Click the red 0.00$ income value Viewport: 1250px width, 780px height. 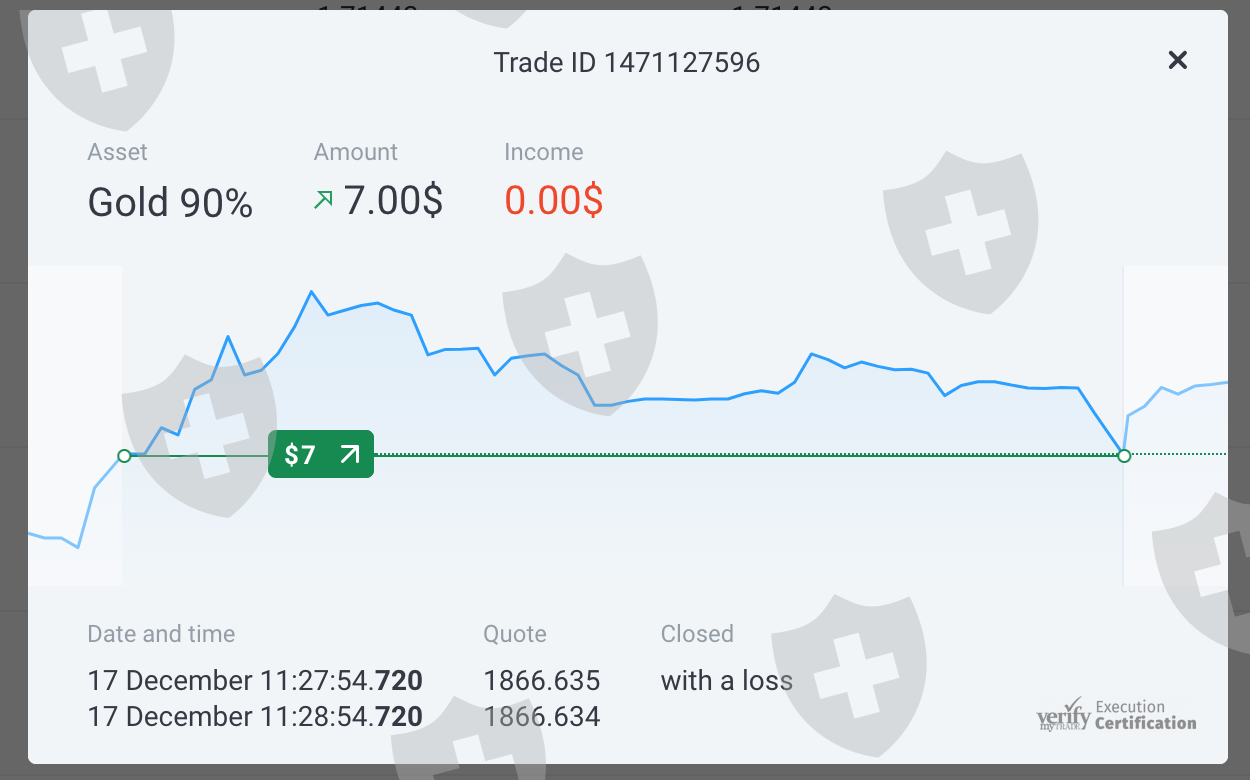click(553, 201)
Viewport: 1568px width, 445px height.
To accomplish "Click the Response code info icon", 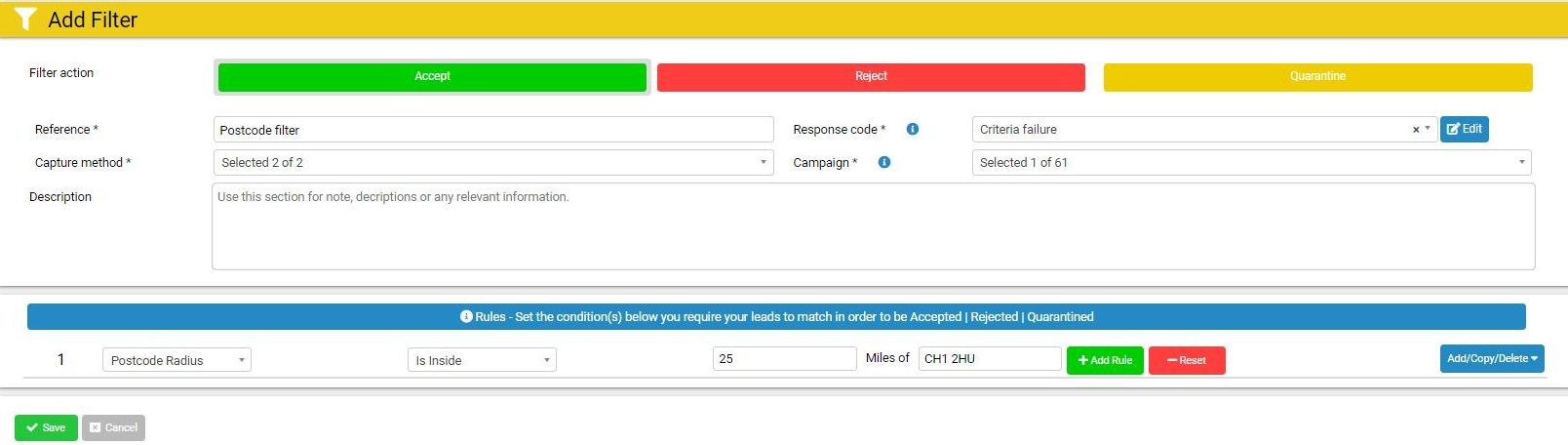I will tap(913, 129).
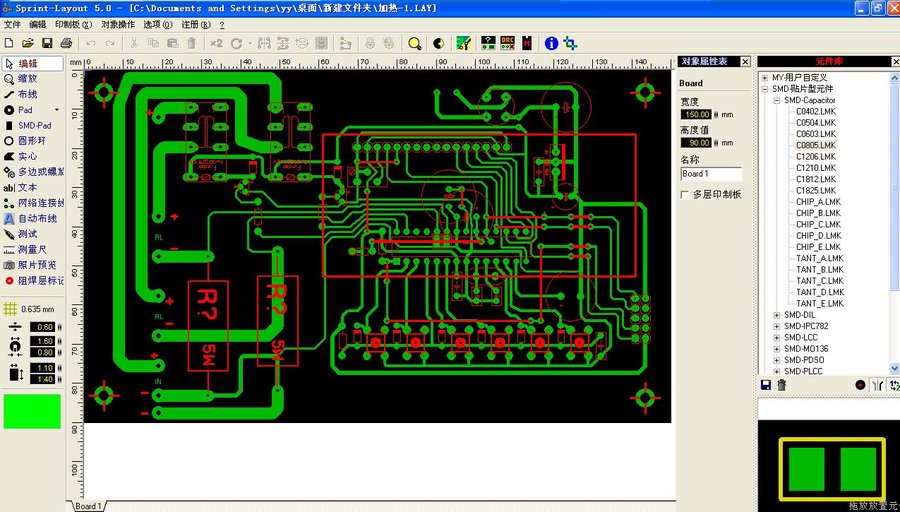900x512 pixels.
Task: Click the green layer color swatch
Action: [x=32, y=411]
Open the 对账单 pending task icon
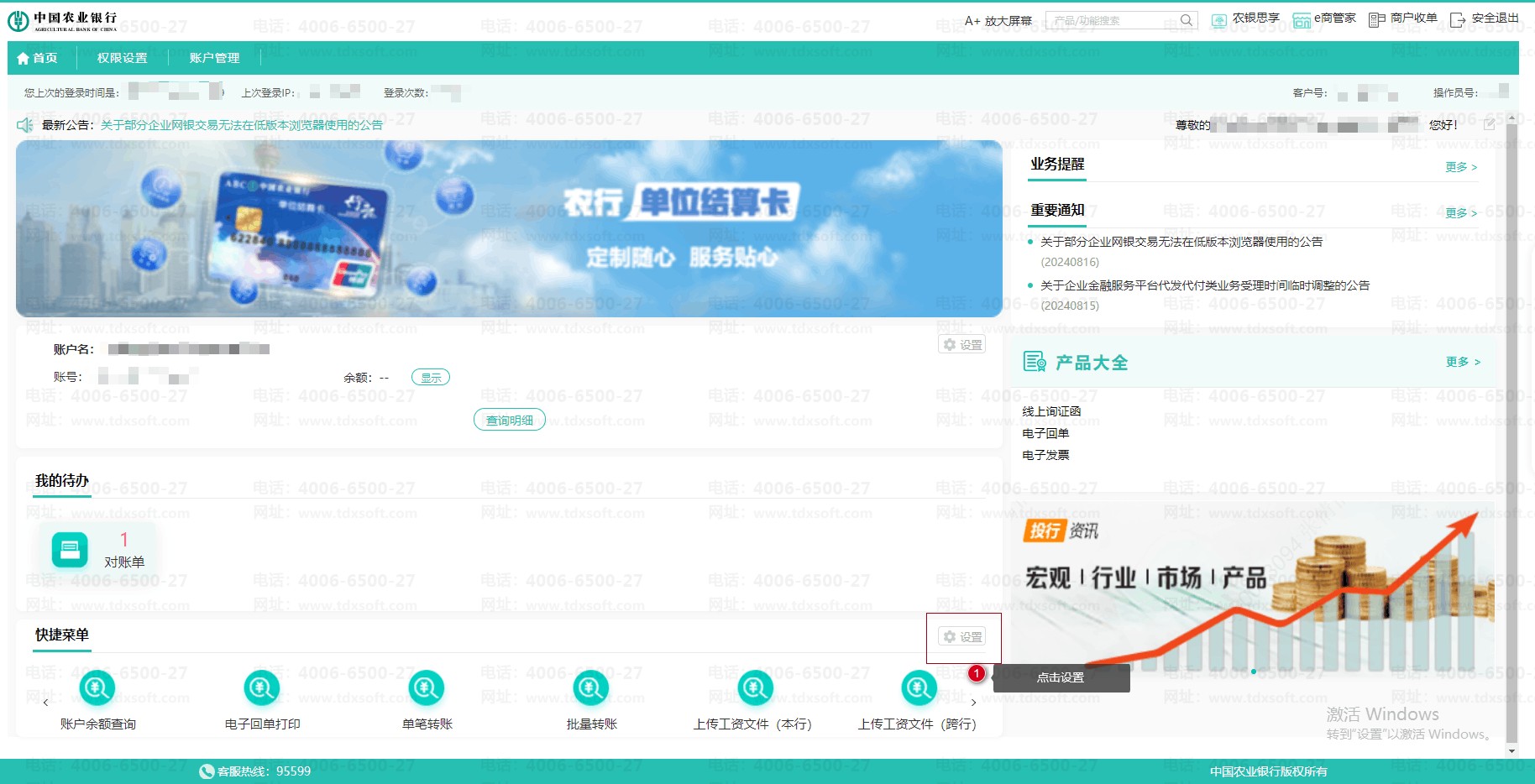The image size is (1535, 784). (70, 551)
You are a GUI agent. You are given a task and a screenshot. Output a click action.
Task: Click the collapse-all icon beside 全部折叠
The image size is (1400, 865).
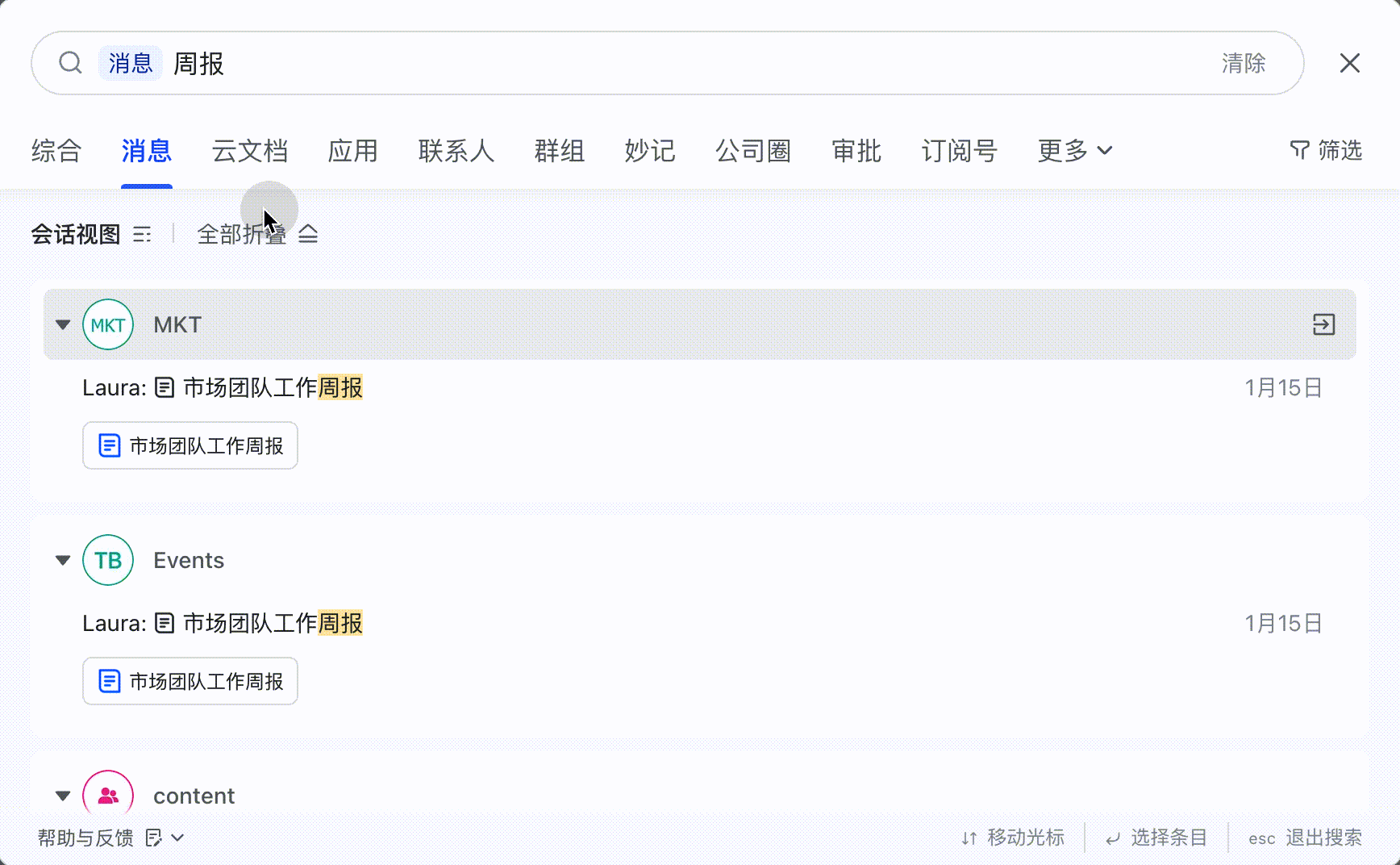point(308,235)
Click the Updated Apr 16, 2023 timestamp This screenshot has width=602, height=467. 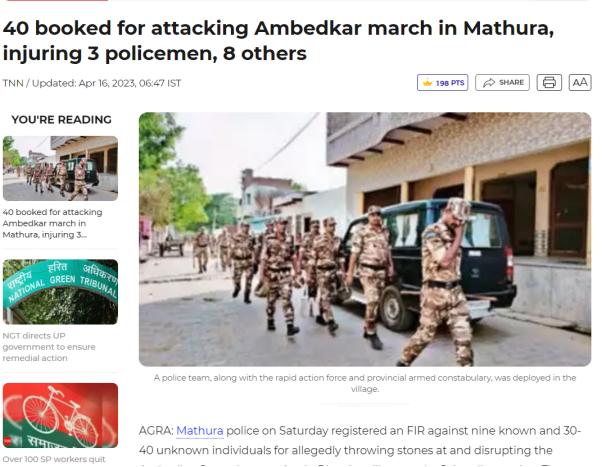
□ □ □ □
Task to complete: Quote, word for word and nothing more, every line from the line with "Task: Click the collapse-all icon beside 全部折叠" to the end of the entries, including both ends; skip any pictures.

Answer space:
Task: Click the collapse-all icon beside 全部折叠
The image size is (1400, 865).
point(308,235)
Click the Updated Apr 16, 2023 timestamp This screenshot has width=602, height=467. 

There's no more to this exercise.